Stored dataset items
=== Begin Enclosure ===
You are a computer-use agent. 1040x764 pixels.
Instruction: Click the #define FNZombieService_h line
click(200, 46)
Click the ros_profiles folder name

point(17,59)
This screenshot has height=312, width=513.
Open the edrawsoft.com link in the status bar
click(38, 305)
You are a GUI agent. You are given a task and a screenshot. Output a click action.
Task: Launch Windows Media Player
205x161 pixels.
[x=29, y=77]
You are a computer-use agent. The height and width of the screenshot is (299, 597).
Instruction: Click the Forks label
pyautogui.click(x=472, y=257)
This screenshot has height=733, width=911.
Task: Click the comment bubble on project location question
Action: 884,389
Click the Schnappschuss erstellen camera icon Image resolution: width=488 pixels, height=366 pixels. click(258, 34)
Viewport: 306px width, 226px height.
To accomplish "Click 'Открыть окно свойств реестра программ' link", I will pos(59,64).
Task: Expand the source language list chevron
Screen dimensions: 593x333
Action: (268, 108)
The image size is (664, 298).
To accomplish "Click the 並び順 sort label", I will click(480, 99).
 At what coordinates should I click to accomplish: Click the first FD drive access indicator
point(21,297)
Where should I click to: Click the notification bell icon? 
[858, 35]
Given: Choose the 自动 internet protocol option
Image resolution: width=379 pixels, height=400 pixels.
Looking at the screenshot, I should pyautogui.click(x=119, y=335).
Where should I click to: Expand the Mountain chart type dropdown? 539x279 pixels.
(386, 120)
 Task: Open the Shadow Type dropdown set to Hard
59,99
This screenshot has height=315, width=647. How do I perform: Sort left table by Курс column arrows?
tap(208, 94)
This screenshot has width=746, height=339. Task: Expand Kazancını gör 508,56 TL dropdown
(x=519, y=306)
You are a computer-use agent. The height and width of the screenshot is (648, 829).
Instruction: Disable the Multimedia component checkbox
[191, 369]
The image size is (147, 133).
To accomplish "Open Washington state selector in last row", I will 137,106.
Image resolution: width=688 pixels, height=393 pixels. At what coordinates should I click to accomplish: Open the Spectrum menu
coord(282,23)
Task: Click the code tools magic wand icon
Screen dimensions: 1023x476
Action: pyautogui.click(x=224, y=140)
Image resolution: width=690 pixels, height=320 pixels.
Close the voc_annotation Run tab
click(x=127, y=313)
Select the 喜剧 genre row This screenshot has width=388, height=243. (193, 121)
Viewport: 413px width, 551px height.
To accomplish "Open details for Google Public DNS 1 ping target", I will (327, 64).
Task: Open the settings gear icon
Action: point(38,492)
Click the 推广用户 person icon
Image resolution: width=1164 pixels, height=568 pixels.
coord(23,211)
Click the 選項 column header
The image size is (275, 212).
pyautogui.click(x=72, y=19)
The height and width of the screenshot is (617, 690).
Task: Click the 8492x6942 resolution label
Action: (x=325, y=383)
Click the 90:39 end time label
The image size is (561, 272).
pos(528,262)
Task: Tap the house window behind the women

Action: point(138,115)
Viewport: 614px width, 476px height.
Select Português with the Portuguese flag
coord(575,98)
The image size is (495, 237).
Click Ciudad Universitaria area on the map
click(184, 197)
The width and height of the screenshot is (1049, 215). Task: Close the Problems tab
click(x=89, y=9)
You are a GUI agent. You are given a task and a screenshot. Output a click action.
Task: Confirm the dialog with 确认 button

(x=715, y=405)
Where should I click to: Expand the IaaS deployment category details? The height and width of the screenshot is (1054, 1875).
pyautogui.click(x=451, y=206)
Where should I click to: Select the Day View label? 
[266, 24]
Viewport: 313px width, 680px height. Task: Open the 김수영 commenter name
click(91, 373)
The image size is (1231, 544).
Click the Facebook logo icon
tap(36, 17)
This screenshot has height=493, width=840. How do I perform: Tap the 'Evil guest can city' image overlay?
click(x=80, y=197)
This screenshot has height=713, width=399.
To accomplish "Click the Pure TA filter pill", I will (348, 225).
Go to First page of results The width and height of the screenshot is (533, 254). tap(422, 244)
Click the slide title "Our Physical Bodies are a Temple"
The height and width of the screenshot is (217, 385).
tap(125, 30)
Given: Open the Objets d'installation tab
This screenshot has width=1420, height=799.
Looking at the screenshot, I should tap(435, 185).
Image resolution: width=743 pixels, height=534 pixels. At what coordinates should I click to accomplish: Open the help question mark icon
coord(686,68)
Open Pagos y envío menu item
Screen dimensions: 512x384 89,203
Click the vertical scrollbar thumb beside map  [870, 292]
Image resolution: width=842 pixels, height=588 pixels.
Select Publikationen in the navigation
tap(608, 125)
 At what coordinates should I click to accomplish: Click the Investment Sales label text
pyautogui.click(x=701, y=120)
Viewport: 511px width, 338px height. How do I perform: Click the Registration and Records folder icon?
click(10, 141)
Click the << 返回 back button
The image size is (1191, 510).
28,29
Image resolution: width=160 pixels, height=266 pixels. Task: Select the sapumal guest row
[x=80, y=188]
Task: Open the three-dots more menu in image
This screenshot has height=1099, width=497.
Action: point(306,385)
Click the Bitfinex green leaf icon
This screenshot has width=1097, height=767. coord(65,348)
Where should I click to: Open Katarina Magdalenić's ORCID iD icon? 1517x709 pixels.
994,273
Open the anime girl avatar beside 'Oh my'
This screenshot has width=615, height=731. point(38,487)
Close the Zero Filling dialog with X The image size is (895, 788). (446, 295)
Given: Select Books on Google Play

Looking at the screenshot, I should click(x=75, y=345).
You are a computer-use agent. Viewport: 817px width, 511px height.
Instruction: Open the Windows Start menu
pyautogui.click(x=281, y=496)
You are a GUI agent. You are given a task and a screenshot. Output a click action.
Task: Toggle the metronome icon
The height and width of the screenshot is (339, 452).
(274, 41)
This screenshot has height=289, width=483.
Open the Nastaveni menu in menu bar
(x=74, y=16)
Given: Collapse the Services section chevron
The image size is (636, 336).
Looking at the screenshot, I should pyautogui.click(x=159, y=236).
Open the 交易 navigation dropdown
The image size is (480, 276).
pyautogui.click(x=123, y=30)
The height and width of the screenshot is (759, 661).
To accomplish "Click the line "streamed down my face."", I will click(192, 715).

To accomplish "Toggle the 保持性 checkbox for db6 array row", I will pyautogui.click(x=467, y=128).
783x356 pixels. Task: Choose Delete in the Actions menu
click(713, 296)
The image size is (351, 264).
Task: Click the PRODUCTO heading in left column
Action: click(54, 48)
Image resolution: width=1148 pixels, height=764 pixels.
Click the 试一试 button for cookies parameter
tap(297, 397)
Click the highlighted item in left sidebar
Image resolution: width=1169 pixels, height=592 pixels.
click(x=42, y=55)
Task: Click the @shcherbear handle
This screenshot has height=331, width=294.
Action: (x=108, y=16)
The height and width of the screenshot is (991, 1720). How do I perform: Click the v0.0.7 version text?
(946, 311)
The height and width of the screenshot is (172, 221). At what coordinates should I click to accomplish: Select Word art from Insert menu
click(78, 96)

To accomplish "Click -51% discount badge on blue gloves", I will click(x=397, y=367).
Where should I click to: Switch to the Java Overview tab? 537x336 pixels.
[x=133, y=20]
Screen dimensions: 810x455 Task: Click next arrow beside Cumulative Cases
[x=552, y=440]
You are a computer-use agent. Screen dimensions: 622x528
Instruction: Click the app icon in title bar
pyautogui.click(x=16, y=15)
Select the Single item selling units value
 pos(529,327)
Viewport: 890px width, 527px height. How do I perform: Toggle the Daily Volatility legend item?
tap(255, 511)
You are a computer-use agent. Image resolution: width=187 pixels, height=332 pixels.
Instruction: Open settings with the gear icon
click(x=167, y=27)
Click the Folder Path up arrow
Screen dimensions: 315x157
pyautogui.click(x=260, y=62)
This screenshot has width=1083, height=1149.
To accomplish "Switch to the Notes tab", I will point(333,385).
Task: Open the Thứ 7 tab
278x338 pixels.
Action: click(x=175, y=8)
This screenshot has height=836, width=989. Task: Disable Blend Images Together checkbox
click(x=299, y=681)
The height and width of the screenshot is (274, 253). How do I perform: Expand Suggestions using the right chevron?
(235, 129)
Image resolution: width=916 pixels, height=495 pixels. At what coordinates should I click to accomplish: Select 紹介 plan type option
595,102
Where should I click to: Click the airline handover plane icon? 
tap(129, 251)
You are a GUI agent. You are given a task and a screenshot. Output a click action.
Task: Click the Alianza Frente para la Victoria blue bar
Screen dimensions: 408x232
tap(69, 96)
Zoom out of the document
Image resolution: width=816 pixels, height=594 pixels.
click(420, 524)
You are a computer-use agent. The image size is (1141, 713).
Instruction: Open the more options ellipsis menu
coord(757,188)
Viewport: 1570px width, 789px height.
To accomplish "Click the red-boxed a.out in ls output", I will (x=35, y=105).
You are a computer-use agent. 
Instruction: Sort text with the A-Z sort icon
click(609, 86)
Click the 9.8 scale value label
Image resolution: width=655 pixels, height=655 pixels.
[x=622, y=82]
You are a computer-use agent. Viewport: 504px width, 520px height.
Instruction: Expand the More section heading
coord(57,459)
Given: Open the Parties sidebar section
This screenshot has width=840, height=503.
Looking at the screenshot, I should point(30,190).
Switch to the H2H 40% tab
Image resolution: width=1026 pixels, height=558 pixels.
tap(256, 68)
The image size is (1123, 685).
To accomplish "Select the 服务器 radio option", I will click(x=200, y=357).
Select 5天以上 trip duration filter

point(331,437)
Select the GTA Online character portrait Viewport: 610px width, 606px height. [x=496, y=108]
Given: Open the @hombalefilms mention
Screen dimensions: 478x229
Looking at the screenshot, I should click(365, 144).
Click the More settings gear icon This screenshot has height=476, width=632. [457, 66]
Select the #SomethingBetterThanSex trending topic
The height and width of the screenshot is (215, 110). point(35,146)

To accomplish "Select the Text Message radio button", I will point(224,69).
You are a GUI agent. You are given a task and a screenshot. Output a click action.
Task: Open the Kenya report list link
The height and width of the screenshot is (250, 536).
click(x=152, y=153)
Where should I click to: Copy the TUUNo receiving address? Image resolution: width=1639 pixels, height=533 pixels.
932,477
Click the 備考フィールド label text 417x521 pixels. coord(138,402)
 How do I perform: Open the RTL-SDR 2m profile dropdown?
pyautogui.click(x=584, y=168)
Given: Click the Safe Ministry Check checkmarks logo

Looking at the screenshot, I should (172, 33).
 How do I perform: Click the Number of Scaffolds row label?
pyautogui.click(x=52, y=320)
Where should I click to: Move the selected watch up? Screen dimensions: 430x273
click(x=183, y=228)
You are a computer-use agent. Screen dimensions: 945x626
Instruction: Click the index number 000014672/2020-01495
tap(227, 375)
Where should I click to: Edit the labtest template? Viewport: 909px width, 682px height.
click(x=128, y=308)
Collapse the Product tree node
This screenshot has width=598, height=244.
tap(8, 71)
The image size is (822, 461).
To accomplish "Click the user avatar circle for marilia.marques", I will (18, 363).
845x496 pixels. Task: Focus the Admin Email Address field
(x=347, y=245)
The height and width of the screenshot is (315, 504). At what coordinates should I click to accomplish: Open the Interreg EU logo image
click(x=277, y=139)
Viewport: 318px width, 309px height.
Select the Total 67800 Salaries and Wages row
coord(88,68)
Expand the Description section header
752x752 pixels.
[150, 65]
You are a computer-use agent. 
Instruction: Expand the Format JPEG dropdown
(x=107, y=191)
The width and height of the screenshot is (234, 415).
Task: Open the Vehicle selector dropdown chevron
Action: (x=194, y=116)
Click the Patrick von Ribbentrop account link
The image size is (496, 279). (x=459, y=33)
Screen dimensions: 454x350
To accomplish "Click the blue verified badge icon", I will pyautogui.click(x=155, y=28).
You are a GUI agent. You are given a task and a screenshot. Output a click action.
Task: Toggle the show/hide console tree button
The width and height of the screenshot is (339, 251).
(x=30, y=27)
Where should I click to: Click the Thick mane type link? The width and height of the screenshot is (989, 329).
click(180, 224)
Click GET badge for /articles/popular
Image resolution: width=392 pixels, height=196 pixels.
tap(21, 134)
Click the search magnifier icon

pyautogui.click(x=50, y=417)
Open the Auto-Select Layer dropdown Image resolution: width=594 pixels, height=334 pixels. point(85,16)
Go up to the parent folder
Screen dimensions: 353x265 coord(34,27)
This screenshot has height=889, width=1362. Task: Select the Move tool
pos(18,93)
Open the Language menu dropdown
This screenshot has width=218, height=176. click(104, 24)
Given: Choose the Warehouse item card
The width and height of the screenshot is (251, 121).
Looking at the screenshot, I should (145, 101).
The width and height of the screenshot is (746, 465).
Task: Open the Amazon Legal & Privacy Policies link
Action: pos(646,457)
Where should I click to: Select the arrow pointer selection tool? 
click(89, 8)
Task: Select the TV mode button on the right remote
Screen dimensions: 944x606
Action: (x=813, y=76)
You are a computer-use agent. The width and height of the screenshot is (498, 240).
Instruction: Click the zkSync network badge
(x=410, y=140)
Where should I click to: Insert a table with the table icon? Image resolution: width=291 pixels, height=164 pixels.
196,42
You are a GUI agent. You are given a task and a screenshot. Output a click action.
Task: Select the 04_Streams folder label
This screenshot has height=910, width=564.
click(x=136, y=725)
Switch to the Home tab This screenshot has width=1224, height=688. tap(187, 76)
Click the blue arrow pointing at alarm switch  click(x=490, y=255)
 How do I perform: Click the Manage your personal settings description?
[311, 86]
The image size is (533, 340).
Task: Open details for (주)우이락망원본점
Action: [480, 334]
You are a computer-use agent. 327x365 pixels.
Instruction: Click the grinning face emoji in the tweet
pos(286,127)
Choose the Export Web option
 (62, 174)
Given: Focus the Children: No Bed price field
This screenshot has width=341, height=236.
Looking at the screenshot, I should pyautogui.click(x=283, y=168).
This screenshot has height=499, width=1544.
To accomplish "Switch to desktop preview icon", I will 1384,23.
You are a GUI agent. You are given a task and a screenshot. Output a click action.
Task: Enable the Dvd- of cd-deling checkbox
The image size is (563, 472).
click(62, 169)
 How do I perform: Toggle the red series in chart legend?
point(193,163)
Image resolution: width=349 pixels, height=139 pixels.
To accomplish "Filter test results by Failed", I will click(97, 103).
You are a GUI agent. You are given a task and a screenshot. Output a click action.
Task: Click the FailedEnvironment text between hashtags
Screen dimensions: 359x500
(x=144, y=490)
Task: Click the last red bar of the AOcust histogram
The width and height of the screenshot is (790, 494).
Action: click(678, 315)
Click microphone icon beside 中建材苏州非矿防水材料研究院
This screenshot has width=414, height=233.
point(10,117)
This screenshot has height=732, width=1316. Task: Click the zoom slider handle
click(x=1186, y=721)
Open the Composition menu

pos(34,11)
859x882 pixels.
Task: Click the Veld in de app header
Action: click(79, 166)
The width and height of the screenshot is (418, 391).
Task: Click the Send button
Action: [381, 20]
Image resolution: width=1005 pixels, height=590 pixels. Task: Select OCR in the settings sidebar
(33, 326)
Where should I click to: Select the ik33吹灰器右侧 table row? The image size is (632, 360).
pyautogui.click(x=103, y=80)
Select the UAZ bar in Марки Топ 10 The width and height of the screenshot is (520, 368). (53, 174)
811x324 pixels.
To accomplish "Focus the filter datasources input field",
=== End Enclosure ===
• Exercise brief
Indicate how many lines in the records above include the word "blue", giving no other content.

• Written answer
4